Exercise data —
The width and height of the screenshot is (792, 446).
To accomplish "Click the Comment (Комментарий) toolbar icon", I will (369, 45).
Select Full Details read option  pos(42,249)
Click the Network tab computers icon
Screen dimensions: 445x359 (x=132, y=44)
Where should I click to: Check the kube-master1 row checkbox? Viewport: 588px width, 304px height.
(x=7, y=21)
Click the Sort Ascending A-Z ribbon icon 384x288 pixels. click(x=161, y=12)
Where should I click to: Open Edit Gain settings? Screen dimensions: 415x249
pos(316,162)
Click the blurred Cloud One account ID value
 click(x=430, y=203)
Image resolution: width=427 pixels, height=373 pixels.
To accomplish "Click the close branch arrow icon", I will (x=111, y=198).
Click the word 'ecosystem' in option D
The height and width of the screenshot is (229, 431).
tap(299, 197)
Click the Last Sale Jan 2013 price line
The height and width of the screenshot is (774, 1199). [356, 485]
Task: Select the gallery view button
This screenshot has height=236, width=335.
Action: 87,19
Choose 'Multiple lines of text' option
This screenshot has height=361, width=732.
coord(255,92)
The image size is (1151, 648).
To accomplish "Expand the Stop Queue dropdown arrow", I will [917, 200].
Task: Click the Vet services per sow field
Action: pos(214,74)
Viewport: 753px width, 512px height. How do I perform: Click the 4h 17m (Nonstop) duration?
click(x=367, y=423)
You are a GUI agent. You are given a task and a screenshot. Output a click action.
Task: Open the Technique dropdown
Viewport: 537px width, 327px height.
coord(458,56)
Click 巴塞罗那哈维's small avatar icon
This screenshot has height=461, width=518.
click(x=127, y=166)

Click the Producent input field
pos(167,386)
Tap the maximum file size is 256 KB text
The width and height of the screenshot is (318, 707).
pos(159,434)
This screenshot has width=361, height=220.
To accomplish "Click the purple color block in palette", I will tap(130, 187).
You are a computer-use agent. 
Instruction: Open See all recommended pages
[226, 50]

Required work — Your answer should be one number, the count of lines in the records that contain the word "size".

Response box — 2